# Garden Centre Location



## donk (Jan 19, 2013)

Hi There, hoping to be relocating to Benalmadena area by September when my daughter will be starting school. Am a gardening fanatic and have found a nice garden centre in Alhaurin De La Torre (Guzemans) but was wondering if anyone knew of one closer to Benalmadena?


----------



## Pesky Wesky (May 10, 2009)

Google vivero benalmedana, if possible in Google España.
Here's the first one that came up when I did it.Viveros del Valle. Estepona. San Pedro de Alcántara. Marbella ::::::::::::::::::::::::::::::::::::::::


----------



## donk (Jan 19, 2013)

ah thats great thx a lot. Did you google in English or Spanish?


----------



## Pesky Wesky (May 10, 2009)

donk said:


> ah thats great thx a lot. Did you google in English or Spanish?

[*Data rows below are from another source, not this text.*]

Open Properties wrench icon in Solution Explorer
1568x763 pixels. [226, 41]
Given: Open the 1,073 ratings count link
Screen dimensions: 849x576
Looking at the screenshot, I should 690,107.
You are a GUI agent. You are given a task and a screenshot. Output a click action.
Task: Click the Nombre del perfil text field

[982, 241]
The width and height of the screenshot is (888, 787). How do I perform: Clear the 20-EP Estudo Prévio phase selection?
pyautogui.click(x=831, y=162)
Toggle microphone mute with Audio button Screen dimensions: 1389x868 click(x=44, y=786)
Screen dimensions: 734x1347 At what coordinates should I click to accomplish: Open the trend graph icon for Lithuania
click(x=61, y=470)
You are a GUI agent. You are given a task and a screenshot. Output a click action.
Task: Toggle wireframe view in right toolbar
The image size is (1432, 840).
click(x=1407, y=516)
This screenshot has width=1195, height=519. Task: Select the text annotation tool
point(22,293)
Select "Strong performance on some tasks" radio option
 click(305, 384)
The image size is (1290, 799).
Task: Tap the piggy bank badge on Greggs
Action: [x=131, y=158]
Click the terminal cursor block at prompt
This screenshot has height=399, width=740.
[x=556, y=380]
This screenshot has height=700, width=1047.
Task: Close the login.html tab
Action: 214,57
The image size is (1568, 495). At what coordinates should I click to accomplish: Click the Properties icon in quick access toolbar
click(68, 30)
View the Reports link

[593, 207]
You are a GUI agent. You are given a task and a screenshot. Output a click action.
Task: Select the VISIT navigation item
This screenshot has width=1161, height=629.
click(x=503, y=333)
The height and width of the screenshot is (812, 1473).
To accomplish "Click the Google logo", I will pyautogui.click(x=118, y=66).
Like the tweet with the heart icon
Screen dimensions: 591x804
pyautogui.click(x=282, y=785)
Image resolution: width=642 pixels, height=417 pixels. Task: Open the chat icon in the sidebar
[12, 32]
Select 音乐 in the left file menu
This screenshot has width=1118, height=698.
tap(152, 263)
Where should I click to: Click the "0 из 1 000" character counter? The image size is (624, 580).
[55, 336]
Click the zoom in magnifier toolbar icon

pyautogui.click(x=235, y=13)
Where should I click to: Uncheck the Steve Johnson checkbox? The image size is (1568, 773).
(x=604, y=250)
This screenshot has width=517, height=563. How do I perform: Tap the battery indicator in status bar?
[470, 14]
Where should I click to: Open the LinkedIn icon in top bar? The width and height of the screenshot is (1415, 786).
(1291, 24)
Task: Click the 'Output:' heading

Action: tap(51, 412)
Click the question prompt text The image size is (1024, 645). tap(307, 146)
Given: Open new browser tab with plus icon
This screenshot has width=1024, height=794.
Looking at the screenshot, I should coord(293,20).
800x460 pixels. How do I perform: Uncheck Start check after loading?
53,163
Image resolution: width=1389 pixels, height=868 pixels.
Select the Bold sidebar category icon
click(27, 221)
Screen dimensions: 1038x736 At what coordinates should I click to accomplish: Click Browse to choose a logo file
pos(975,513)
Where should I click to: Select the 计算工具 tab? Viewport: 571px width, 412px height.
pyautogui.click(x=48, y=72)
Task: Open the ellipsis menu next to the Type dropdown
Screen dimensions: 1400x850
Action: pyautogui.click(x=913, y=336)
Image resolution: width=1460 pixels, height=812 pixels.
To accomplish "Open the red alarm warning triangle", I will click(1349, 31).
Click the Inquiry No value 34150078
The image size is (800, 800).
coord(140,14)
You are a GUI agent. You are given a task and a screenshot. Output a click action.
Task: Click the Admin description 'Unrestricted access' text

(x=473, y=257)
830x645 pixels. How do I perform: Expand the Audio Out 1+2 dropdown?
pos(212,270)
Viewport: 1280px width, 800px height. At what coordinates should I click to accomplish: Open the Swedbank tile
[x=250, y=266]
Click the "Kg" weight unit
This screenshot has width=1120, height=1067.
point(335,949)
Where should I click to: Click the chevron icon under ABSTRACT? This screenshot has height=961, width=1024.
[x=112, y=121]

I googled *vivero Benalmadena* = nursery


----------



## donk (Jan 19, 2013)

Now i know what vivero means! thx a lot!


----------



## Nonnamags (Jan 10, 2013)

*Google chrome*



donk said:


> ah thats great thx a lot. Did you google in English or Spanish?


Google chrome gives you an option to auto translate - really useful for newbies


----------



## jojo (Sep 20, 2007)

donk said:


> Hi There, hoping to be relocating to Benalmadena area by September when my daughter will be starting school. Am a gardening fanatic and have found a nice garden centre in Alhaurin De La Torre (Guzemans) but was wondering if anyone knew of one closer to Benalmadena?


That said, now they've opened the new road, I was surprised that it only takes 15 minutes to drive from Benal to AdlT. 

Have a look around the market at Arroyo de la Miele station (I cant remember what day its on), I seem to remember some garden stalls???

Jo xxx


----------



## donk (Jan 19, 2013)

ok guys/gals thats great, thx a lot for ur info!


----------